1. Set a Budget with Alerts

Setting a budget for BigQuery can help you track and get alerts when usage approaches your desired monthly limit. Here’s how to set this up:

  1. Go to the GCP Console and navigate to Billing > Budgets & alerts.
  2. Click Create Budget and select the billing account.
  3. Define your budget, naming it appropriately (e.g., "BigQuery Service Account Budget").
  4. Set the amount for your budget to align with the estimated monthly cost for your maximum GB usage.
  5. Configure alerts at specific percentages of the budget (e.g., 50%, 80%, 100%) to receive notifications when the limit is nearing.
  6. Assign specific recipients or roles to get notified via email.

Note: Although this will alert you to high usage, it won’t automatically stop queries when usage exceeds this amount.

2. Use Cost Controls with Organization Policies

To enforce restrictions on usage, you can use GCP organization policies to prevent BigQuery from running queries beyond a certain threshold:

  1. Go to IAM & Admin > Organization Policies.
  2. Use policies like constraints/bigquery.restrictQueries to restrict which projects, datasets, or tables can be accessed by a service account.
  3. By applying restrictions on certain datasets or tables, you can indirectly limit how much data the service account can process, thus affecting the billed usage.

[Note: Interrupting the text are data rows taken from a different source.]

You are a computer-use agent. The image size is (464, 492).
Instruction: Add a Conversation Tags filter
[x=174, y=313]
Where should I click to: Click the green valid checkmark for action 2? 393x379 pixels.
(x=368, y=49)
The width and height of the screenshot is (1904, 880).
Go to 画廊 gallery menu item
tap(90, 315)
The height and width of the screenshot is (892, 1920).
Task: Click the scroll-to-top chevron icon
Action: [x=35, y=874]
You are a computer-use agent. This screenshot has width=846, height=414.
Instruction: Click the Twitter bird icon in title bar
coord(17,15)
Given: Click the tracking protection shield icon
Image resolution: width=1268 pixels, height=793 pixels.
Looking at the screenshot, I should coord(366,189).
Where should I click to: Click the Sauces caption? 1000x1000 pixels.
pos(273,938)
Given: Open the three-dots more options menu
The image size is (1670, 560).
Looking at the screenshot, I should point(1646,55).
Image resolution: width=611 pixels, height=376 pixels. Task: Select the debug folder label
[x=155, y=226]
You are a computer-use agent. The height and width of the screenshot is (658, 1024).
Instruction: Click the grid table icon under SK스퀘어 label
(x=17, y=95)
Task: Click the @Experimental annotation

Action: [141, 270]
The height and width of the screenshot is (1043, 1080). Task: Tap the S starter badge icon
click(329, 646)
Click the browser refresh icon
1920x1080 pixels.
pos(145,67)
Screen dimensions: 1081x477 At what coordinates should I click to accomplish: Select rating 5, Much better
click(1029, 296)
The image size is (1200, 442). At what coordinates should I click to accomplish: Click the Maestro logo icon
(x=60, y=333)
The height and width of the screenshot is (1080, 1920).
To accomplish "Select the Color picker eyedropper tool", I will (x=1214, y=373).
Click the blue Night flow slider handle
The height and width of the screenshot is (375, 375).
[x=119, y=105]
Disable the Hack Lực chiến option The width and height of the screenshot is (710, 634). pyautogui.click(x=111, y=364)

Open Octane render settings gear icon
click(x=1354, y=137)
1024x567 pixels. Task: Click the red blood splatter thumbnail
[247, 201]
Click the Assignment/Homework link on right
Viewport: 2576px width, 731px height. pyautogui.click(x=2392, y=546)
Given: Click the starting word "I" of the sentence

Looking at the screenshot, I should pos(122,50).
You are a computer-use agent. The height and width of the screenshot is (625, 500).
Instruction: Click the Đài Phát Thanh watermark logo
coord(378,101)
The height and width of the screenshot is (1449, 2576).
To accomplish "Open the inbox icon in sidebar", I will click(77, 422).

3. Monitoring Usage with Cloud Monitoring and Alerts

For more granular control and monitoring, set up Cloud Monitoring to track BigQuery usage specifically by the service account:

  1. In Cloud Monitoring, go to Metrics Explorer.
  2. Use the BigQuery > Bytes Billed metric, and filter by service account.
  3. Set up alert policies based on this metric to notify you when the usage approaches your set threshold.

By combining these approaches, you can closely monitor and manage the BigQuery usage of a service account to stay within the specified limits.